Select Committee on Constitutional Affairs Minutes of Evidence


Examination of Witnesses (Questions 120-139)

29 JUNE 2004

RODNEY WARREN, EVLYNNE GILVARRY, HELEN COUSINS AND ROBERT BROWN

  Q120 Chairman: Those are the cases where it would be fairly automatic.

  Ms Cousins: Yes, somebody on a murder is going to pass the interests of justice test. "For summary-only offences and the less serious either-way offences, the funding decision would be made by fully trained LSC staff. We anticipate requiring all solicitors to submit their applications through the on-line service."

  Q121 Ross Cranston: It is on that that I was asking initially for your reactions.

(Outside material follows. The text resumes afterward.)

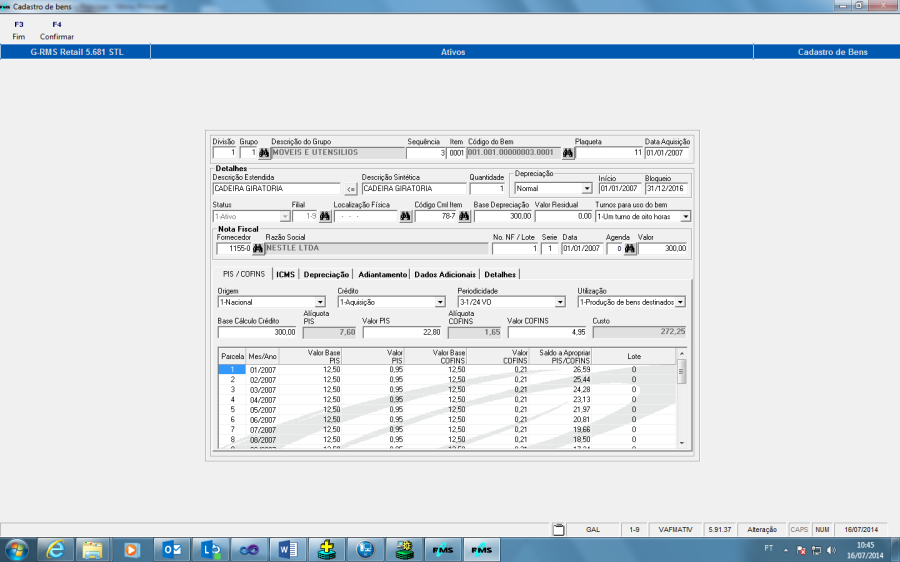Launch Microsoft Word from the taskbar
This screenshot has width=900, height=562.
click(283, 549)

  Ms Cousins: I am grateful.

  Mr Warren: I would say in respect of that proposal that I would approach it with considerable caution For the Legal Services Commission to be able to deliver the speed of response that we would require, there is a similar process that operates now in terms of civil law actually for the grant of some types of legal aid order, and experience has not shown that it is consistently effective. We are talking here about a much bigger process potentially. I do not know what the numbers of applications would be, but they would be great. Of course court hearings these days come very quickly after charge, so the time available to undertake this process is very limited. Very often a defendant will be in court within three days of charge and so the time for turnround has to be quick to enable it to operate. I would be very keen to see exactly how they would propose that this would operate effectively. I would envisage that they would have to get it quite close to a 24-hour service to be able to undertake it.

  Q122 Ross Cranston: That is the sort of issue that I wanted to explore here.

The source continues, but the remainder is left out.